----- Record extracts

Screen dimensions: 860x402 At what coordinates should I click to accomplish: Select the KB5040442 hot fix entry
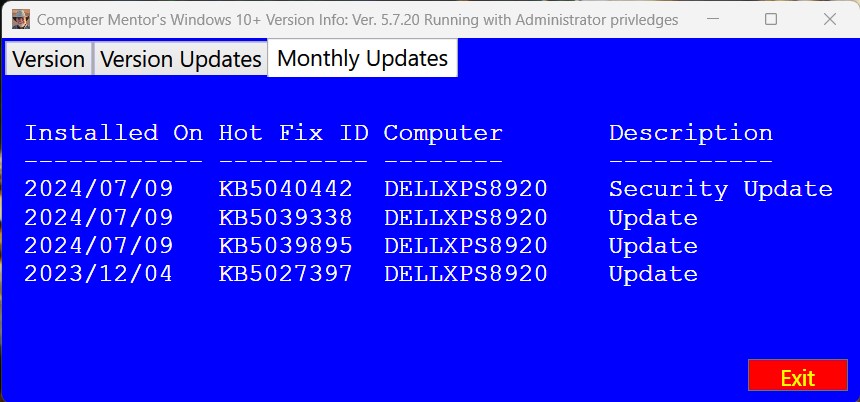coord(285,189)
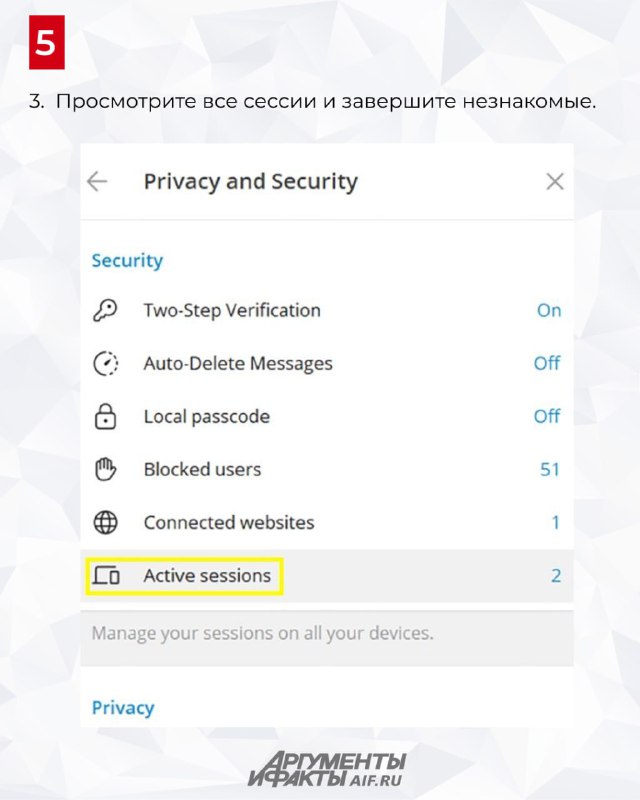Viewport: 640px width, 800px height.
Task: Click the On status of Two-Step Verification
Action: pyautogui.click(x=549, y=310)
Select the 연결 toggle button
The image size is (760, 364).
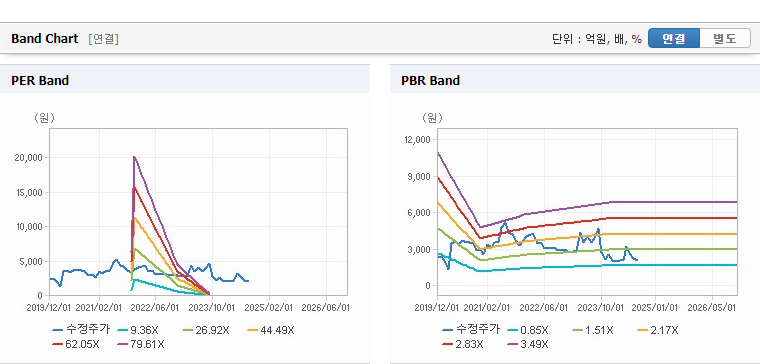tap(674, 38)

----------
----- Record extracts

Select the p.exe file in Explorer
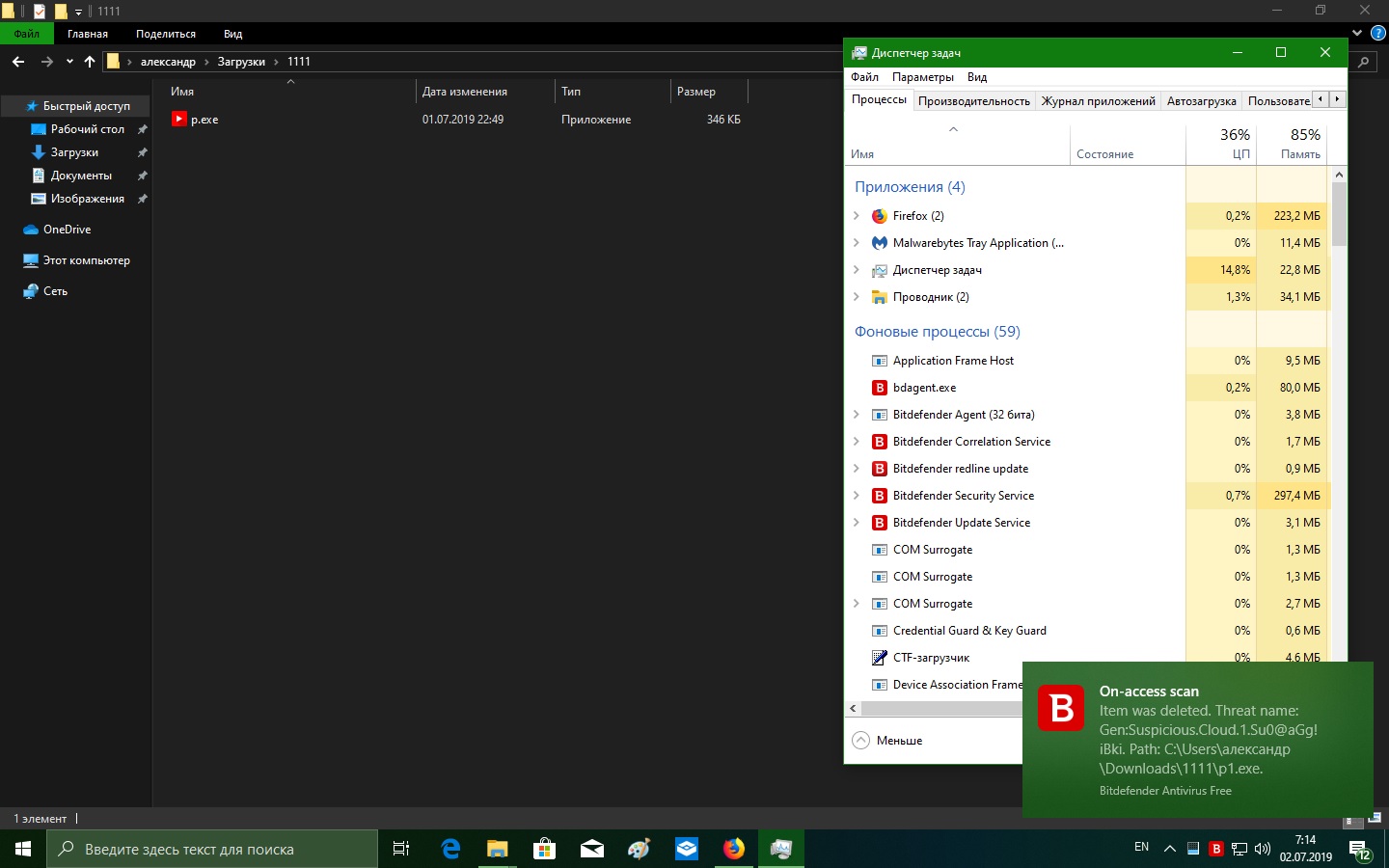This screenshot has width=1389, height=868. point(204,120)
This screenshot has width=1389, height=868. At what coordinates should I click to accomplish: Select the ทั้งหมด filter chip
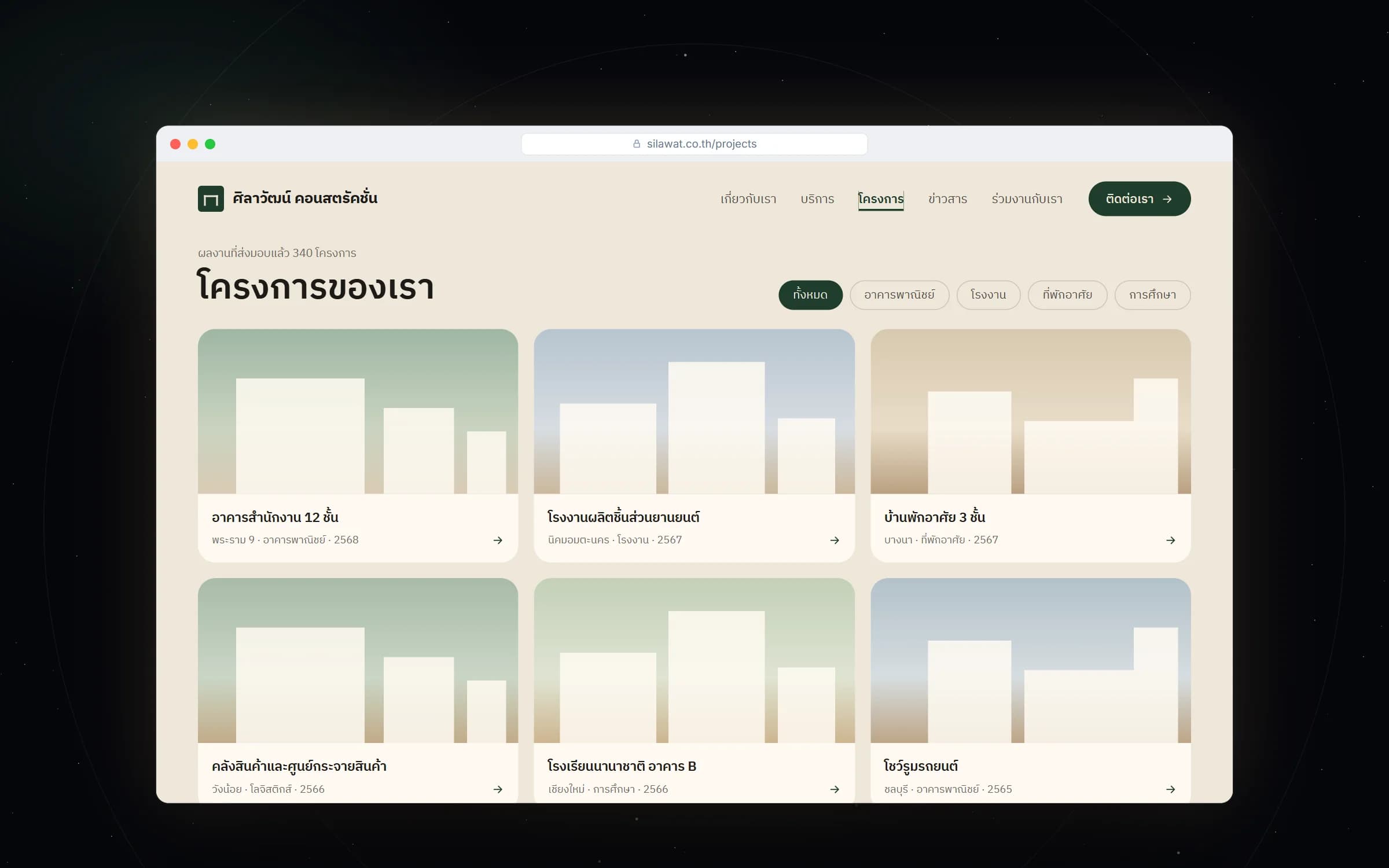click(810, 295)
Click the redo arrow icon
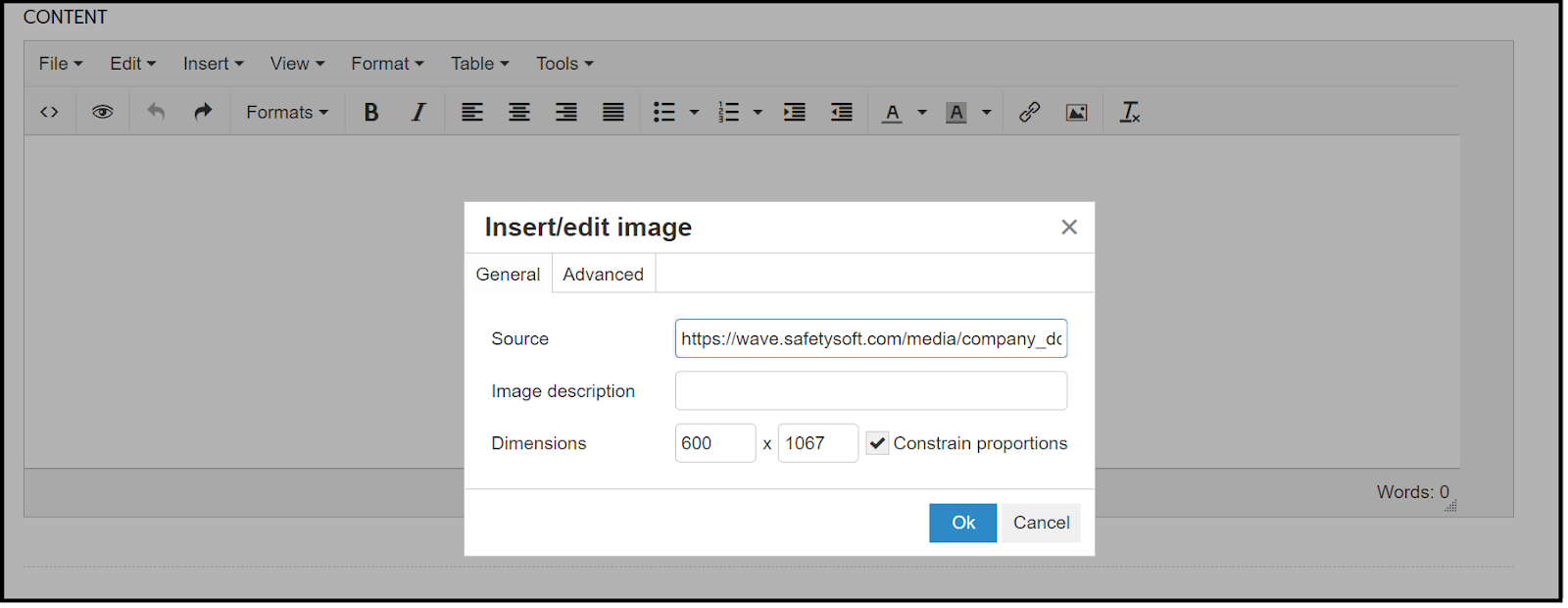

----------
----- Record extracts

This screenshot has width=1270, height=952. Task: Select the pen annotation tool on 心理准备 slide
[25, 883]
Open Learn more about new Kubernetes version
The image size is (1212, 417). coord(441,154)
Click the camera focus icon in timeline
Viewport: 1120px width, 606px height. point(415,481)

----------

Task goal. With pictures excluded, reproduce exactly the lines above from the one containing "This screenshot has width=1389, height=868. At" down to the one containing "Click the redo arrow icon", those two included.

Completed exercise.
This screenshot has width=1389, height=868. At what coordinates should I click to accomplish: Select the ทั้งหมด filter chip
click(810, 295)
Click the redo arrow icon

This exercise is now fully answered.